Wir sind also geeicht, und auch wenn wahrscheinlich nirgends so gelogen wird, wie im Gesicht, ist eine Verbindlichkeit da, was die gegenseitige Lesbarkeit von Emotionen angeht. Sonst wären verstellte Gesichter ja auch gar nicht dechiffrierbar. Zu den 7 Basiselementen gesellen sich dann noch 3 Wirkungszweige: 1. Mimik ist Reflexion der Außenwelt (assoziativer Parameter), 2. Mimik ist Spiegel der Innenwelt (kontinuierlicher Parameter), 3. Mimik ist Abdruck der 'Furchen des Lebens' (historischer Parameter). Das heißt, wir nehmen beim Frühstückspartner zum Beispiel einen hochgezogenen Mundwinkel zusammen mit einem Grübchen wahr und 'wissen', ohne dass auch nur ein Wort gewechselt würde, dass der Kollege keine weichgekochten Eier mag, dabei aber an seine Mutter denken muss, die immer gesagt hat, wenn man Gast ist, muss man schlechtes Essen weglächeln. Tatsächlich funktioniert so das Prinzip dieser Verschaltung!

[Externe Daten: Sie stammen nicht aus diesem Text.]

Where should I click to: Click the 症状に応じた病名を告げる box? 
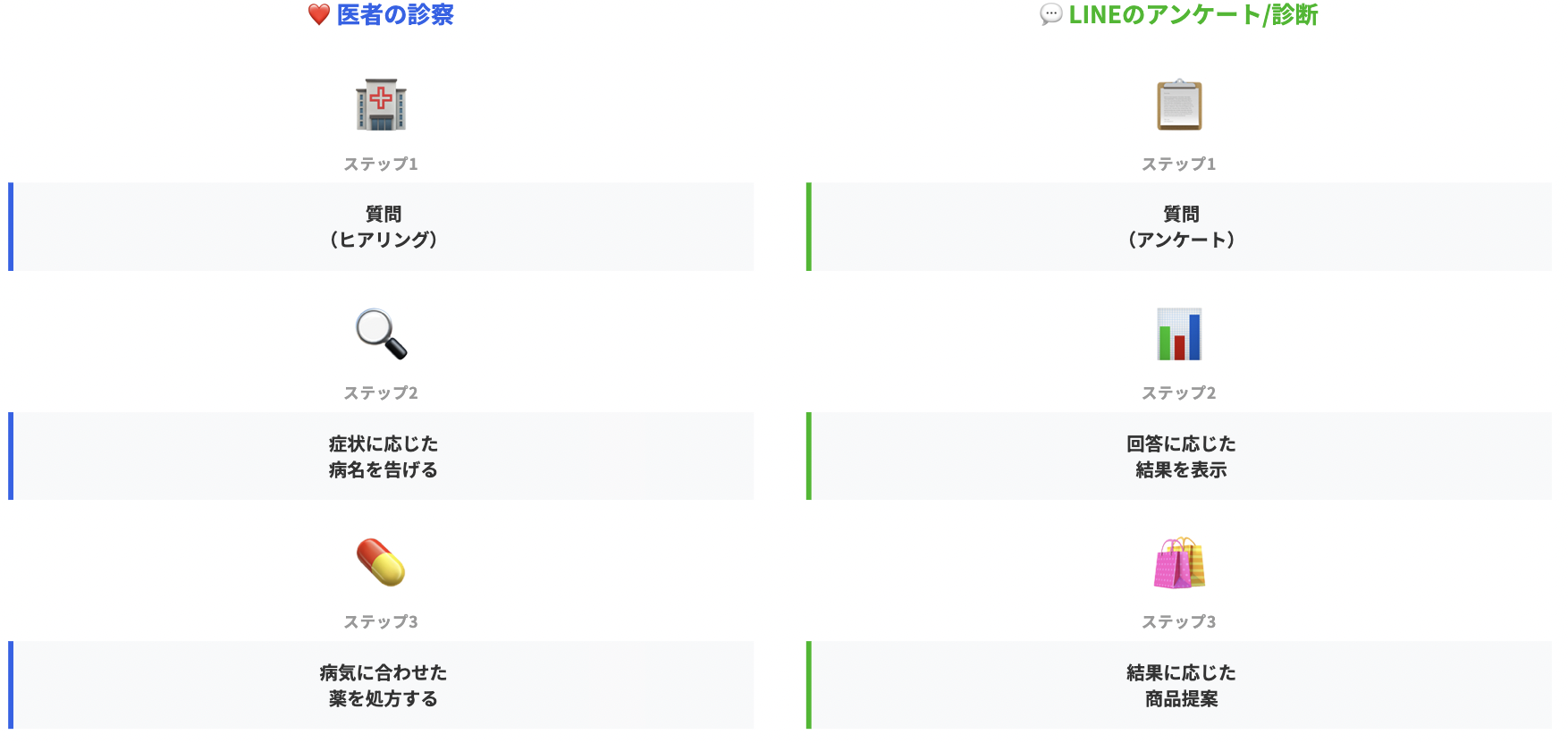coord(383,456)
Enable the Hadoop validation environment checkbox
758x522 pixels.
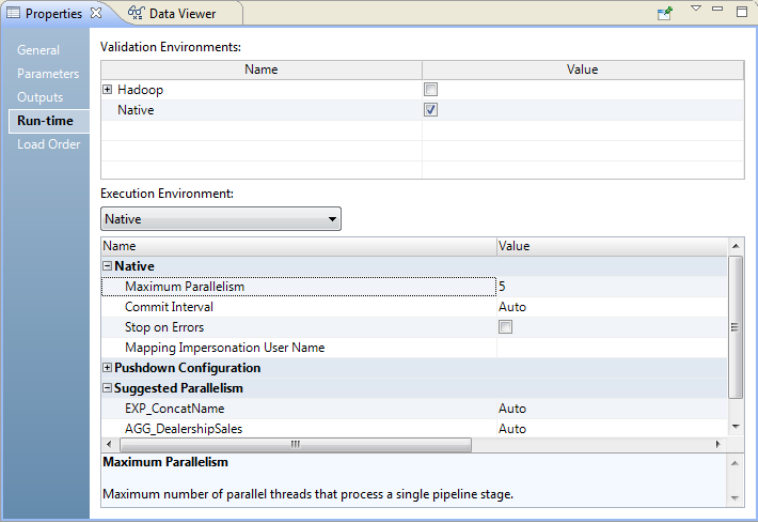point(431,90)
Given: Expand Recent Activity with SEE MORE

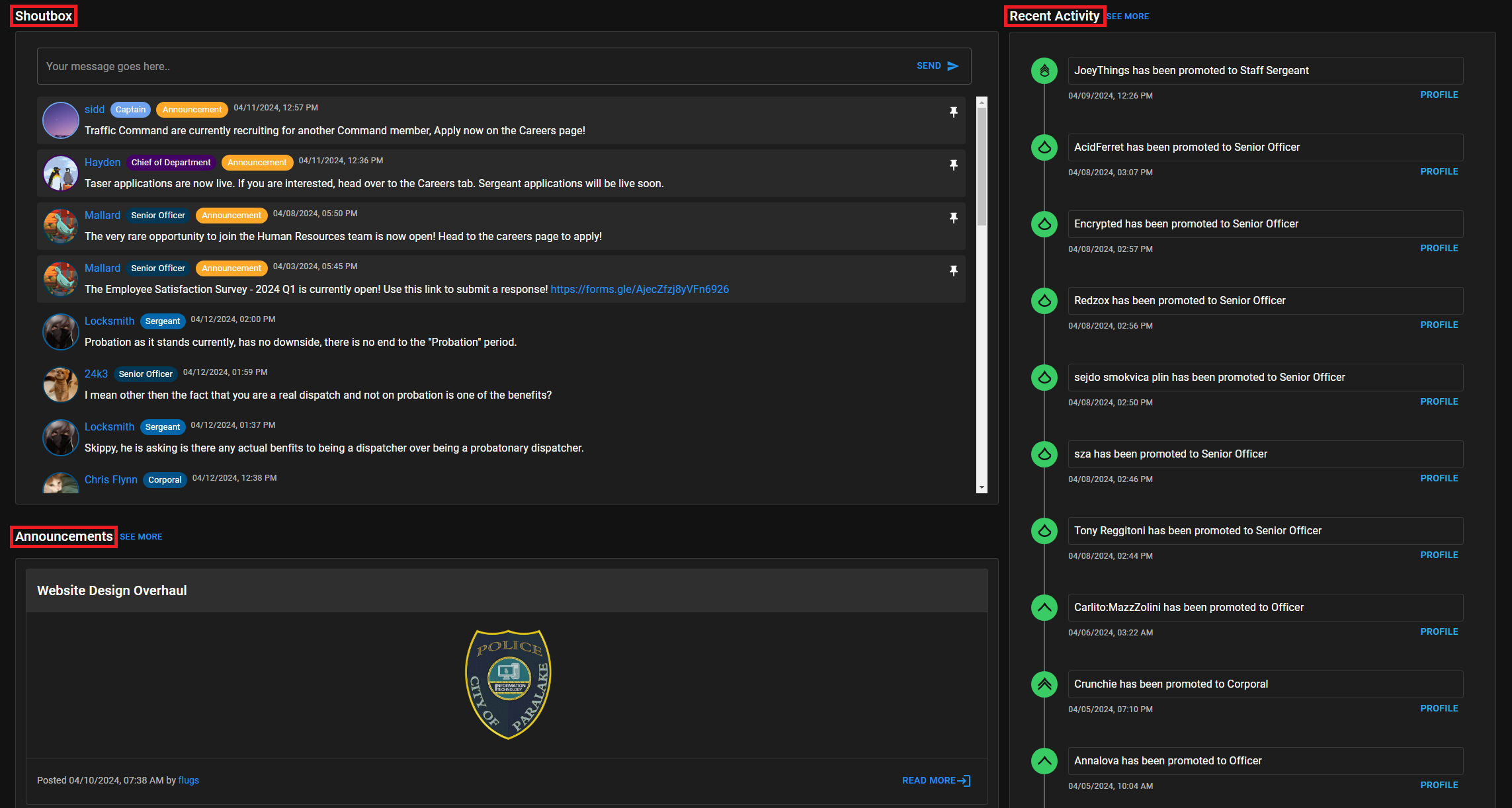Looking at the screenshot, I should [x=1128, y=16].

Und nun stellen Sie sich vor, dass es allen von uns mit jedem Frühstückspartner in jeder Minute auf immer wieder neue Weise so geht und jedem Frühstückspartner mit uns! Die menschliche Mimik ist ein Pulverfass an Nachrichten. Können wir das kontrollieren? Entschiedenes Jein. Teils müssen wir akzeptieren, dass wir evolutionäre Wesen sind, die nicht nicht komplex reagieren können. Teils dürfen wir aber auch dazu-, sogar umlernen. Nicht jede hochgezogene Augenbraue ist immer angebracht. Eine kugelrund aufgeblähte Wange, die man schließlich ploppen lässt, kann auch ein spitzer Kommentar sein – aber ein netter!


Ihre Violeta Mikic.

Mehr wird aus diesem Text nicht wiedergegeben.